- [Qué hacer] Presenta todo el material de abajo como una tabla en Markdown con dos columnas, «Número» y «Línea», y pon en cada fila el número de orden y el texto de una línea. Deja fuera las líneas en blanco.

- [Material extraído]
++++++++++

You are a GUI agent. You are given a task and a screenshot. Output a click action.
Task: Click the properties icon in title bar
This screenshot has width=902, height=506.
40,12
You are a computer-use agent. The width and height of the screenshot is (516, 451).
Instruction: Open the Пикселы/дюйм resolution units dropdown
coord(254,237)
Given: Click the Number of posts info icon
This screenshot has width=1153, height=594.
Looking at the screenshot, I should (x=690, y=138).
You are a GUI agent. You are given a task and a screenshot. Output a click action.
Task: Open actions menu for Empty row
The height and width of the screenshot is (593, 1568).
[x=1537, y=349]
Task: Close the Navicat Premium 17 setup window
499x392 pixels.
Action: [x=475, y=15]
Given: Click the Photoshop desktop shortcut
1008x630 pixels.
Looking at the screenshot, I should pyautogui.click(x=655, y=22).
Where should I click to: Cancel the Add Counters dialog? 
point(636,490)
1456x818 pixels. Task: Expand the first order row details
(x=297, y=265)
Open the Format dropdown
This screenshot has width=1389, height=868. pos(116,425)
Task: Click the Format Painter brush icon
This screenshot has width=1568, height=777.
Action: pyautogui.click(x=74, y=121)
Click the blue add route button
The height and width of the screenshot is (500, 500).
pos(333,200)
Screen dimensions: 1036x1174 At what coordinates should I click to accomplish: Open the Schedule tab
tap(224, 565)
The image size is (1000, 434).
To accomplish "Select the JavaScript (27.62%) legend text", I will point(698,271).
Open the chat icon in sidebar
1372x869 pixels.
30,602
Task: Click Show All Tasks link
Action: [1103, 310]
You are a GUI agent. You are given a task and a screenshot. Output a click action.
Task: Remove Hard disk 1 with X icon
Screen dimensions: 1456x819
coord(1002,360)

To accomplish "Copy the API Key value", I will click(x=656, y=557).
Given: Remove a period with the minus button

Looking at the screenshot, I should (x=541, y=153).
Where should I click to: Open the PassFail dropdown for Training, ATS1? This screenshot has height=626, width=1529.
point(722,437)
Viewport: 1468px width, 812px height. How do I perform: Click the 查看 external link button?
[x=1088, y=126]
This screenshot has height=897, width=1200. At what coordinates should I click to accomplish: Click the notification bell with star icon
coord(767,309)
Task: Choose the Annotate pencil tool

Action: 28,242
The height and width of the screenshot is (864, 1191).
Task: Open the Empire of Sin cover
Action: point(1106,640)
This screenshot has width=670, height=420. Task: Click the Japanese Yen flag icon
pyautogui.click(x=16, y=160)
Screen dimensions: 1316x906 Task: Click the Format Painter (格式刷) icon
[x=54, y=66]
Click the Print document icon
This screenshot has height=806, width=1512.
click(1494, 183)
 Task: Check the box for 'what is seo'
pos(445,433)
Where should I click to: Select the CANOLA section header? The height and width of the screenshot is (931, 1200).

++++++++++

- [Respuesta completa]
| Número | Línea |
|---|---|
| 1 | You are a GUI agent. You are given a task and a screenshot. Output a click action. |
| 2 | Task: Click the properties icon in title bar |
| 3 | This screenshot has width=902, height=506. |
| 4 | 40,12 |
| 5 | You are a computer-use agent. The width and height of the screenshot is (516, 451). |
| 6 | Instruction: Open the Пикселы/дюйм resolution units dropdown |
| 7 | coord(254,237) |
| 8 | Given: Click the Number of posts info icon |
| 9 | This screenshot has width=1153, height=594. |
| 10 | Looking at the screenshot, I should (x=690, y=138). |
| 11 | You are a GUI agent. You are given a task and a screenshot. Output a click action. |
| 12 | Task: Open actions menu for Empty row |
| 13 | The height and width of the screenshot is (593, 1568). |
| 14 | [x=1537, y=349] |
| 15 | Task: Close the Navicat Premium 17 setup window |
| 16 | 499x392 pixels. |
| 17 | Action: [x=475, y=15] |
| 18 | Given: Click the Photoshop desktop shortcut |
| 19 | 1008x630 pixels. |
| 20 | Looking at the screenshot, I should pyautogui.click(x=655, y=22). |
| 21 | Where should I click to: Cancel the Add Counters dialog?  |
| 22 | point(636,490) |
| 23 | 1456x818 pixels. Task: Expand the first order row details |
| 24 | (x=297, y=265) |
| 25 | Open the Format dropdown |
| 26 | This screenshot has width=1389, height=868. pos(116,425) |
| 27 | Task: Click the Format Painter brush icon |
| 28 | This screenshot has width=1568, height=777. |
| 29 | Action: pyautogui.click(x=74, y=121) |
| 30 | Click the blue add route button |
| 31 | The height and width of the screenshot is (500, 500). |
| 32 | pos(333,200) |
| 33 | Screen dimensions: 1036x1174 At what coordinates should I click to accomplish: Open the Schedule tab |
| 34 | tap(224, 565) |
| 35 | The image size is (1000, 434). |
| 36 | To accomplish "Select the JavaScript (27.62%) legend text", I will point(698,271). |
| 37 | Open the chat icon in sidebar |
| 38 | 1372x869 pixels. |
| 39 | 30,602 |
| 40 | Task: Click Show All Tasks link |
| 41 | Action: [1103, 310] |
| 42 | You are a GUI agent. You are given a task and a screenshot. Output a click action. |
| 43 | Task: Remove Hard disk 1 with X icon |
| 44 | Screen dimensions: 1456x819 |
| 45 | coord(1002,360) |
| 46 | To accomplish "Copy the API Key value", I will click(x=656, y=557). |
| 47 | Given: Remove a period with the minus button |
| 48 | Looking at the screenshot, I should (x=541, y=153). |
| 49 | Where should I click to: Open the PassFail dropdown for Training, ATS1? This screenshot has height=626, width=1529. |
| 50 | point(722,437) |
| 51 | Viewport: 1468px width, 812px height. How do I perform: Click the 查看 external link button? |
| 52 | [x=1088, y=126] |
| 53 | This screenshot has height=897, width=1200. At what coordinates should I click to accomplish: Click the notification bell with star icon |
| 54 | coord(767,309) |
| 55 | Task: Choose the Annotate pencil tool |
| 56 | Action: 28,242 |
| 57 | The height and width of the screenshot is (864, 1191). |
| 58 | Task: Open the Empire of Sin cover |
| 59 | Action: point(1106,640) |
| 60 | This screenshot has width=670, height=420. Task: Click the Japanese Yen flag icon |
| 61 | pyautogui.click(x=16, y=160) |
| 62 | Screen dimensions: 1316x906 Task: Click the Format Painter (格式刷) icon |
| 63 | [x=54, y=66] |
| 64 | Click the Print document icon |
| 65 | This screenshot has height=806, width=1512. |
| 66 | click(1494, 183) |
| 67 |  Task: Check the box for 'what is seo' |
| 68 | pos(445,433) |
| 69 | Where should I click to: Select the CANOLA section header? The height and width of the screenshot is (931, 1200). |